As the conflict continues, Covid-19 added yet another layer to the suffering of people in Cameroon. This is why the Global Campaign for Peace and Justice in Cameroon, a non-governmental organization, issued a Covid-19 ceasefire challenge to the Cameroon government and the non-state armed group leaders who are entrenched in the Anglophone conflict. The organization was joined by Nobel Peace Prize laureates Doctor Denis Mukwege, Professor Muhammad Yunus, the Honorable José Ramos-Horta, the Honorable FW de Klerk, the Honorable Oscar Arias Sánchez, former heads of states and human rights experts. The letter was subsequently endorsed by 21 civil society organizations and coalitions from within and outside of Cameroon

They echoed the recent call of UN Secretary-General Guterres for a global ceasefire to mitigate the risk posed by Covid-19 in conflict zones. They challenged the government and military of the Republic of Cameroon, and all non-state armed groups (NSAGs) to call a ceasefire in the two Anglophone regions. Their letter reminds the government of the Republic of Cameroon that it holds a responsibility to protect its citizens under international law.  It states:

“Citizens cannot be protected from Covid-19 and other catastrophic health threats in an active war zone. There should be a ceasefire to:

• protect human life, health workers, patients, health facilities, and ambulances

• allow unfettered access of humanitarian aid to the North-West and South-West regions.”
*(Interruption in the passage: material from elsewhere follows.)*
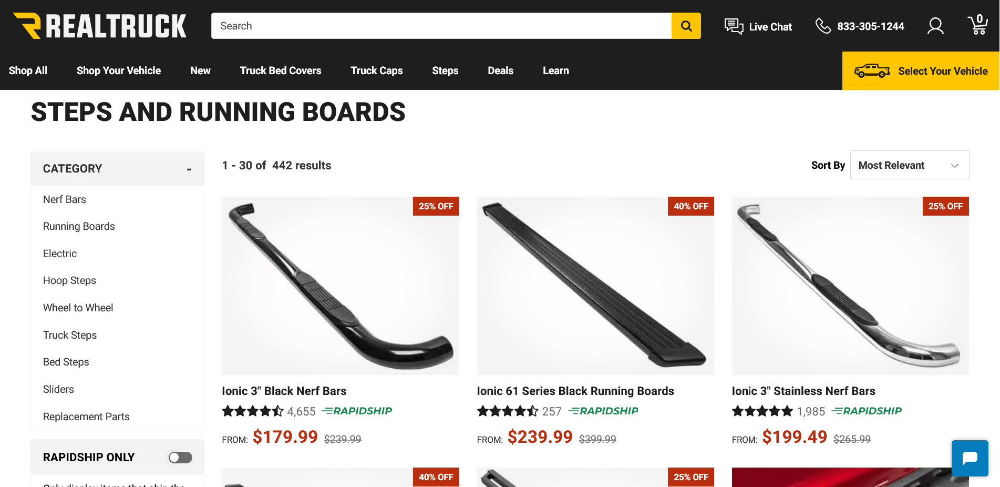Open Ionic 3" Black Nerf Bars product title

point(284,391)
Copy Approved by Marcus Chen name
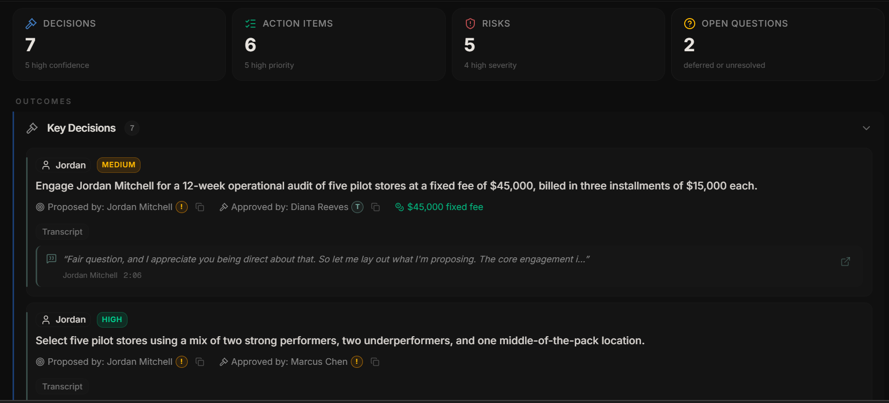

The letter further calls upon the UN Security Council and UN Secretary-General, the African Union and Africa Centres for Disease Control and Prevention, the Commonwealth, and La Francophonie to use all instruments of power at their disposal to urge the Republic of Cameroon to call a Covid-19 ceasefire and to ensure that Cameroon’s Anglophone conflict is on the agenda of the forthcoming UN Security Council meeting and all UN Regional Office for Central Africa sessions before the UN Security Council.

Some steps have already been taken. For example, the UN Security Council unanimously adopted Resolution 2532, demanding an immediate and durable humanitarian pause in hostilities for a period of at least 90 days to enable safe provision of humanitarian aid and medical services.

While the Cameroonian Minister of Higher Education said that the government had no plans to declare a ceasefire, the Presidency and the Ministry of Defense of Cameroon have not yet formally responded to the calls for a ceasefire. However, some news outlets have been reporting on early ceasefire talks between the parties.

Furthermore, the Global Campaign for Peace and Justice in Cameroon reports that some non-state armed groups have expressed their willingness to engage with the ceasefire calls.

While some small steps are being taken, the letter has yet to elicit a palpable change for the people in Cameroon. The voices which ask for an urgent Covid-19 response to protect populations deprived of medical, cannot be left unanswered.